Segment Start: RECORDS TO USE

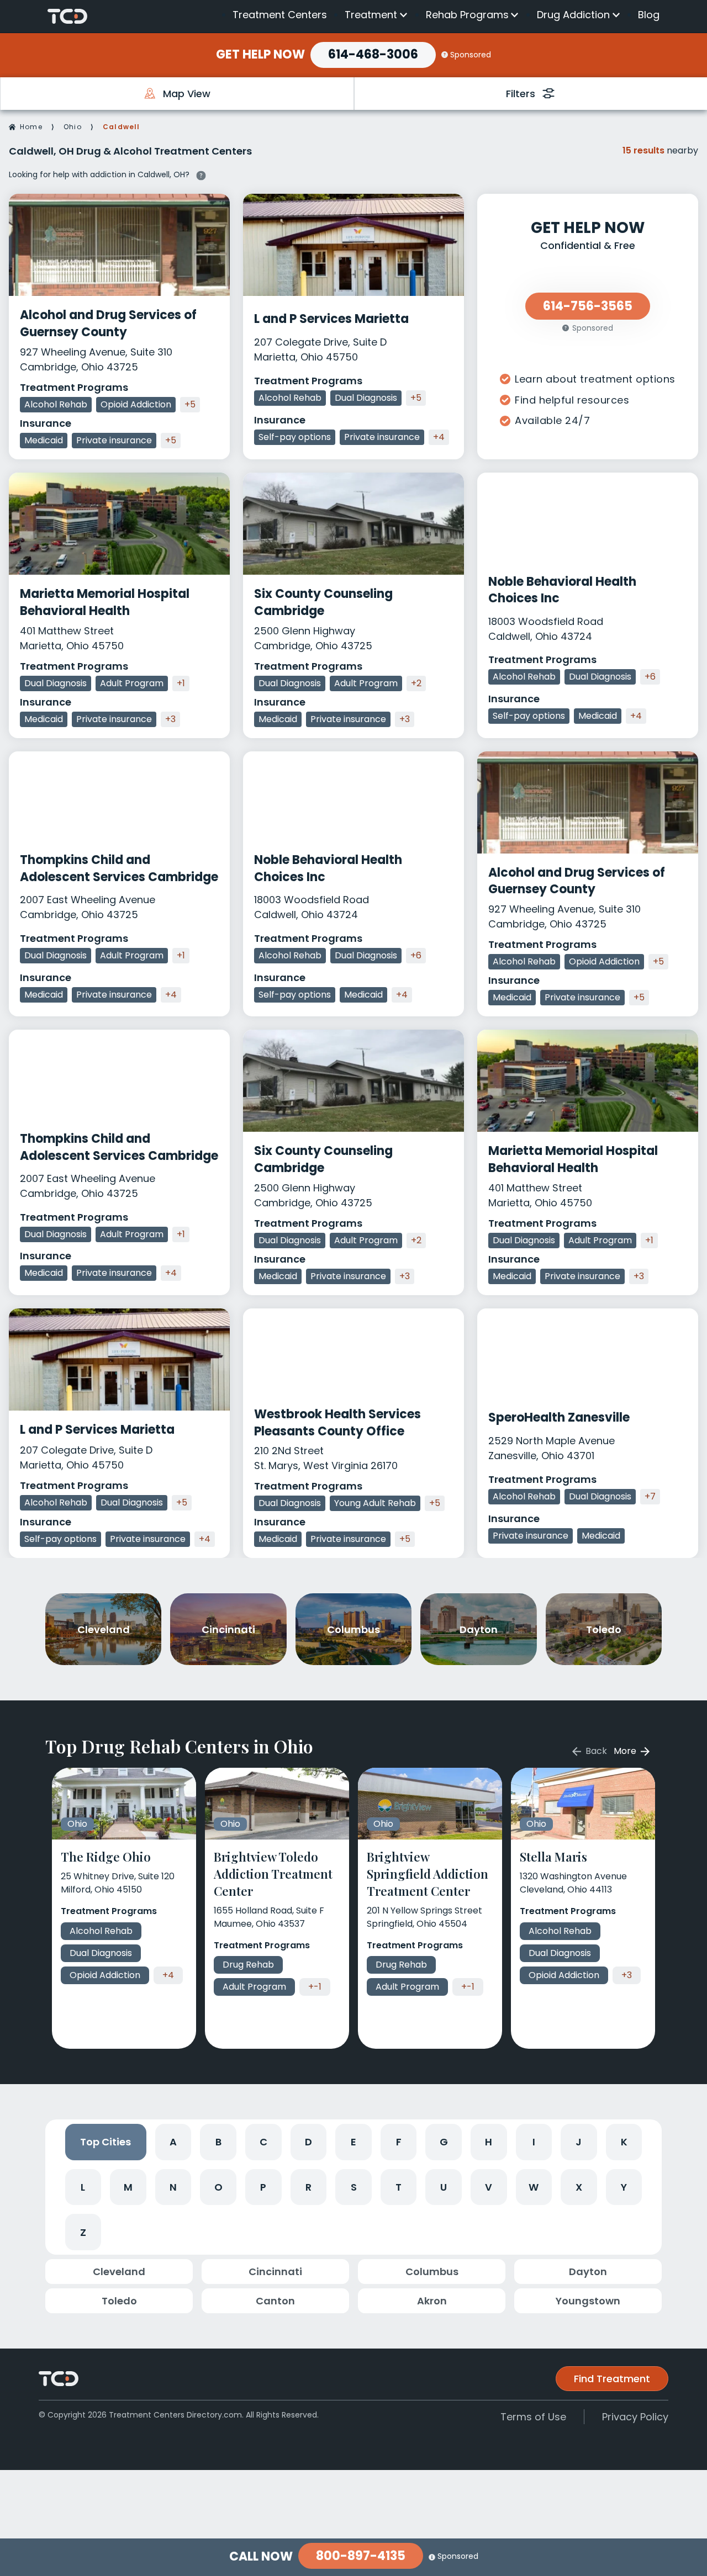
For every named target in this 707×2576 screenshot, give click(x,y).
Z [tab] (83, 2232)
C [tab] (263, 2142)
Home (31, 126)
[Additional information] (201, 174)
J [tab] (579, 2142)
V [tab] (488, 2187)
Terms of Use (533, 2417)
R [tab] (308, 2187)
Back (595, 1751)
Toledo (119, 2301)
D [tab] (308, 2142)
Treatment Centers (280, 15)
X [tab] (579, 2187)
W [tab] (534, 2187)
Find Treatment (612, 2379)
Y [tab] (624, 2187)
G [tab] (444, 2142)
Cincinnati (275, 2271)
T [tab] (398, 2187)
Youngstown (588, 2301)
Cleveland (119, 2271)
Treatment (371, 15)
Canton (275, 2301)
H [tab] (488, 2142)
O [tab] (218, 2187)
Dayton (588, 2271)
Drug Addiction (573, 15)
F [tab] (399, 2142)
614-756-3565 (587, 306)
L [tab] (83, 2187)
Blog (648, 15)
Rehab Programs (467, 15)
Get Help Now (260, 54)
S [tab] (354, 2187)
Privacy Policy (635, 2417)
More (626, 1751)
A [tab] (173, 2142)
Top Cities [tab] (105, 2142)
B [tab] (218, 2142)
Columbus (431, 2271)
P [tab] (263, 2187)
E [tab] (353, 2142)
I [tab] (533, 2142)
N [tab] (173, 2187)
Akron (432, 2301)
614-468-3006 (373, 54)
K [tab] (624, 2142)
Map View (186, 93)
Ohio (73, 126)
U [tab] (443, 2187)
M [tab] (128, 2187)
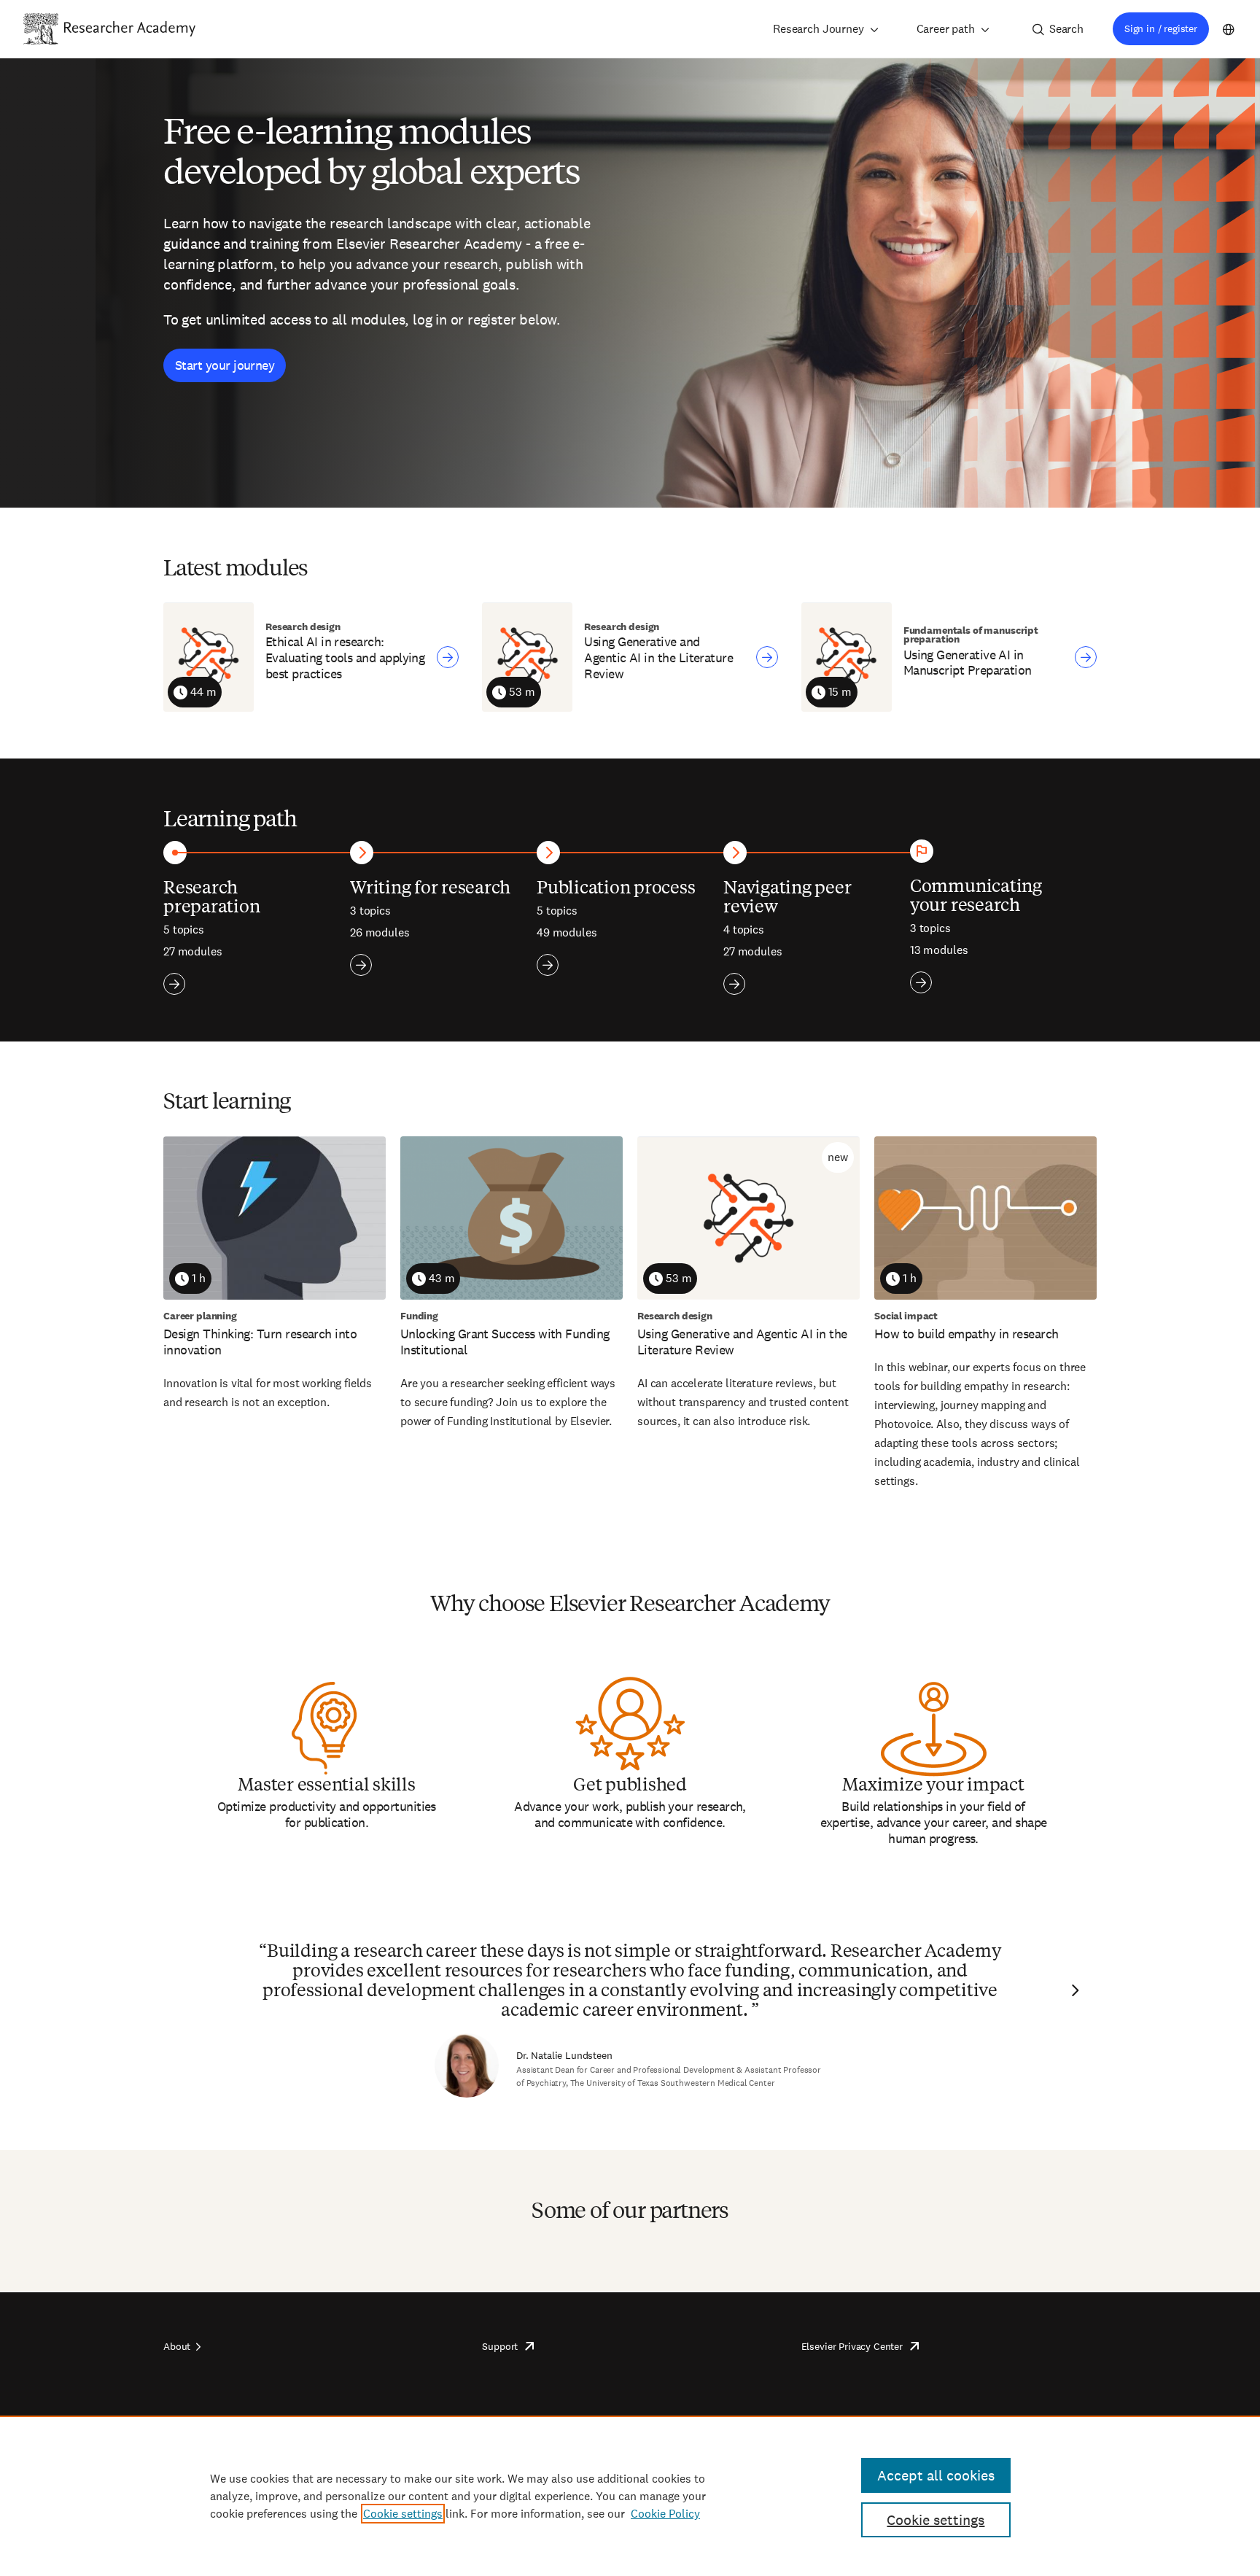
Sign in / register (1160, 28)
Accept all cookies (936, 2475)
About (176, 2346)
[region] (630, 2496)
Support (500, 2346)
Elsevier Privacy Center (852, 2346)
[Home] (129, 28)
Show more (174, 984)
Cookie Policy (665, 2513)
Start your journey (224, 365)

Segment End: RECORDS TO USE

ASSIGNED TASK
Could the material above be written out again word for word, with the pictures dropped?

TASK OUTPUT
For every named target in this 707×2576 screenshot, give click(x,y).
Z [tab] (83, 2232)
C [tab] (263, 2142)
Home (31, 126)
[Additional information] (201, 174)
J [tab] (579, 2142)
V [tab] (488, 2187)
Terms of Use (533, 2417)
R [tab] (308, 2187)
Back (595, 1751)
Toledo (119, 2301)
D [tab] (308, 2142)
Treatment Centers (280, 15)
X [tab] (579, 2187)
W [tab] (534, 2187)
Find Treatment (612, 2379)
Y [tab] (624, 2187)
G [tab] (444, 2142)
Cincinnati (275, 2271)
T [tab] (398, 2187)
Youngstown (588, 2301)
Cleveland (119, 2271)
Treatment (371, 15)
Canton (275, 2301)
H [tab] (488, 2142)
O [tab] (218, 2187)
Dayton (588, 2271)
Drug Addiction (573, 15)
F [tab] (399, 2142)
614-756-3565 (587, 306)
L [tab] (83, 2187)
Blog (648, 15)
Rehab Programs (467, 15)
Get Help Now (260, 54)
S [tab] (354, 2187)
Privacy Policy (635, 2417)
More (626, 1751)
A [tab] (173, 2142)
Top Cities [tab] (105, 2142)
B [tab] (218, 2142)
Columbus (431, 2271)
P [tab] (263, 2187)
E [tab] (353, 2142)
I [tab] (533, 2142)
N [tab] (173, 2187)
Akron (432, 2301)
614-468-3006 (373, 54)
K [tab] (624, 2142)
Map View (186, 93)
Ohio (73, 126)
U [tab] (443, 2187)
M [tab] (128, 2187)
Sign in / register (1160, 28)
Accept all cookies (936, 2475)
About (176, 2346)
[region] (630, 2496)
Support (500, 2346)
Elsevier Privacy Center (852, 2346)
[Home] (129, 28)
Show more (174, 984)
Cookie Policy (665, 2513)
Start your journey (224, 365)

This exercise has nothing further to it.